Robin’s depressing little brown studio with its strident telephone was no help. It sat above The 13 Coins Chinese restaurant and the nauseating cooking fumes frequently seeped in. At night, I smelled the odor clinging to my pillowcase. While I tossed and turned on the narrow daybed, Robin was ensconced in his luxury, high-rise condo. Liz had decorated it with zebra-skin covered floors, mirrored walls, and countless vases filled with armfuls of white lilies.
In search of sleep, I began medicating on wine and sleeping pills. I could understand why Vietnam vets suffered this way but why me? I had not been in combat.
Life remained unpredictable. Short term, there was the book to finish but what then? I still toyed with the idea of adoption but over the last few years, my zeal had faded, impeded by too many obstacles; little things, such as the war. However, I had made enquiries at a New York adoption agency only to be told that it was impossible for single women to adopt. Liberal changes allowing ‘singles’ and homosexuals to adopt were many years down the road.
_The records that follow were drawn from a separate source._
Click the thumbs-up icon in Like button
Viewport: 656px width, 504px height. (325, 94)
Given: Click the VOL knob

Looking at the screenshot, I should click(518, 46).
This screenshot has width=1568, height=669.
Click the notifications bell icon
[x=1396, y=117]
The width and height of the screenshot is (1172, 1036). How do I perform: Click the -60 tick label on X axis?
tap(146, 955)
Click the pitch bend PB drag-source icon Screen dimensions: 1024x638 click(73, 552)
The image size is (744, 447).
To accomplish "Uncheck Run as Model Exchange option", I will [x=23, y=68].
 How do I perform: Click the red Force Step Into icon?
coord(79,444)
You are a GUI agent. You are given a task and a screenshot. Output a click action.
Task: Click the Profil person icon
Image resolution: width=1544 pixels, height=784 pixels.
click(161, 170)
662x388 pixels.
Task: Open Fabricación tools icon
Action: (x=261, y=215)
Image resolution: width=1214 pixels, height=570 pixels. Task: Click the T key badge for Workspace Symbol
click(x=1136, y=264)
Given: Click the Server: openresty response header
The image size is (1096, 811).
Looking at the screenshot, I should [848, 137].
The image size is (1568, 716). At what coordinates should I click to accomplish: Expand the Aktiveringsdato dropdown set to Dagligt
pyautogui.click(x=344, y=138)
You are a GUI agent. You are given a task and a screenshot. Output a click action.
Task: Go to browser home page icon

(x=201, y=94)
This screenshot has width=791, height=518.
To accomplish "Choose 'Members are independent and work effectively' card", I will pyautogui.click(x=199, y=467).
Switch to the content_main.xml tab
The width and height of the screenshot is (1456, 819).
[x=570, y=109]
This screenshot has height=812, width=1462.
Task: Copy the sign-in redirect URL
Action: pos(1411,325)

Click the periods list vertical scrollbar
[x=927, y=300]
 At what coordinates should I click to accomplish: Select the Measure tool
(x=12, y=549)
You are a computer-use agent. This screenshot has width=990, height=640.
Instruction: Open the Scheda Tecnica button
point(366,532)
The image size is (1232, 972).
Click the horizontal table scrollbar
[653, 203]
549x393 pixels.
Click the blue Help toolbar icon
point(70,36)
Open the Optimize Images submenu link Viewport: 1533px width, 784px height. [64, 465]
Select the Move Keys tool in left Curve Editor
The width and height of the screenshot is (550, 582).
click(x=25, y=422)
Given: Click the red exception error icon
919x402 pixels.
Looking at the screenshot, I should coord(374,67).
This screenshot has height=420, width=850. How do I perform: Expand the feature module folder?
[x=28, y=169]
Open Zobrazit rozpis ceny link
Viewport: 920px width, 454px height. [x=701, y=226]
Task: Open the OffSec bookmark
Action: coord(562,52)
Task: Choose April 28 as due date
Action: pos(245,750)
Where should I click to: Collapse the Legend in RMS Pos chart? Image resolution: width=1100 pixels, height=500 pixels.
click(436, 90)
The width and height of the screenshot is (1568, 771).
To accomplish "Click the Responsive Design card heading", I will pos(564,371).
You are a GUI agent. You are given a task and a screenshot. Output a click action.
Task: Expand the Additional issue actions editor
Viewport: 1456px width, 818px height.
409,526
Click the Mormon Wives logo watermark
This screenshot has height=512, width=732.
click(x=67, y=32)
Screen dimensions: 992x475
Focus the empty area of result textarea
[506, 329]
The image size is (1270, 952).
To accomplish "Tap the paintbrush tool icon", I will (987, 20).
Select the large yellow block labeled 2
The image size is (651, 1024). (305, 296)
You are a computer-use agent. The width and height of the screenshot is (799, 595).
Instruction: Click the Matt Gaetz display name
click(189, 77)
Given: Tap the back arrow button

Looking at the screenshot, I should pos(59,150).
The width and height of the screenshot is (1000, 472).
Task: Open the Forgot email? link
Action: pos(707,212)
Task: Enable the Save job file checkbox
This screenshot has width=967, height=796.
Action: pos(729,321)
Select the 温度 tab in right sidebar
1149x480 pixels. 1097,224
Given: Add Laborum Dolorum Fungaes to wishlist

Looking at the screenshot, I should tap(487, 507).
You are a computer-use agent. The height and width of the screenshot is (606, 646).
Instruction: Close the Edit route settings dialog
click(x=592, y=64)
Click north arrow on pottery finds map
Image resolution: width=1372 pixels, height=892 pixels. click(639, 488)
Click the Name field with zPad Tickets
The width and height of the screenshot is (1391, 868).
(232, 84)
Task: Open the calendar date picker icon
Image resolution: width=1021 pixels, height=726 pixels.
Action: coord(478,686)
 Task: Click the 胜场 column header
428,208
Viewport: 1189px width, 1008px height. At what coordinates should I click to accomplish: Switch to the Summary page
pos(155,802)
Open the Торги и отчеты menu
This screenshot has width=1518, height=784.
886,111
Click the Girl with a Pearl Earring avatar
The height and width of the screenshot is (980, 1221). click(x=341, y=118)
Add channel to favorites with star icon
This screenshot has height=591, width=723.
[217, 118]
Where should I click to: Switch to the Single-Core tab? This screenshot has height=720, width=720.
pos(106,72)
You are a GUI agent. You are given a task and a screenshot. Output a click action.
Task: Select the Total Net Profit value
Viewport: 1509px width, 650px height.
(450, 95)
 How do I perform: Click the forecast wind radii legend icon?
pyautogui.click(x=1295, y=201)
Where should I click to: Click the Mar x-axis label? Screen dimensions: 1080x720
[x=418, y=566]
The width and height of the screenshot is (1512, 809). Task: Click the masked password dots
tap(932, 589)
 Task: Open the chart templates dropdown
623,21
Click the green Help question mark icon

I wanted to keep my promise to take one of those Asian street children but, long ago in Australia, I swore I would never marry again. I planned to finish my life very happily as a single woman. Thoughts of children had been shoved strongly off my radar…unil that night in Manila when I saw those little beggars asleep on the sidewalk and my heart broke. The sight of their soiled, crumpled bodies flashed to mind. The eldest no older than maybe eight; newspaper used in place of sheets; and the huge, hairy, red-eyed rat that scurried away from the soles of their feet at my approach.
Putting down my empty coffee cup, I noisily tidied the kitchen, hoping to wake Robin. He didn’t stir but I heard a sound outside the door. Opening it, I found no one there. But, from the corner of my eye, I caught a glimpse of a black, flowing skirt disappearing around the corner. My foot brushed against something. I bent and picked up a small, rag doll riddled with pins.
“Not another one,” I mumbled, slamming the door and throwing the gift from Robin’s girlfriend into the garbage can.
Robin had introduced us the previous week when she broke his rule of no uninvited guests at the studio. She had stared at me from granite-hard eyes as she wrapped her arms possessively around Robin’s waist. Tall and thin, she towered above him and her long, black hair fell across his shoulders.
“Did Robin tell you I’m a witch?” She rasped, “You keep your hands off my man if you know what’s good for you.”
I had laughed aloud, my respect for Robin plummeting. “Well, hop on your broomstick and fly away. I’m busy.”
Robin got rid of her and returned, shoulders hunched, avoiding my eyes.

Being new in the U.S. and after living removed from western civilization for years, I didn’t always understand what was happening around me. When Robin took me to The Friar’s Club, an exclusive men’s hangout for the rich and famous, I was unaware that I was meant to be impressed.
Four or five of us sat drinking while a chatty group at the next table fawned around an older man. He openly stared at me before inviting Robin to bring ‘his friends’ and join his table. Robin eagerly complied, seating me beside the lascivious celebrity. The man’s wit kept his audience in peals of laughter but he did not interest me. My rebuff embarrassed all present. Robin quietly scolded me for being rude to such a famous television personality.
Living in Vietnam, where we had only limited Armed Forces Network Television, I had never heard of him so, to me, he was just an unattractive, old man. Such experiences re-enforced my feeling of being a Martian. ‘Their’ values were not mine.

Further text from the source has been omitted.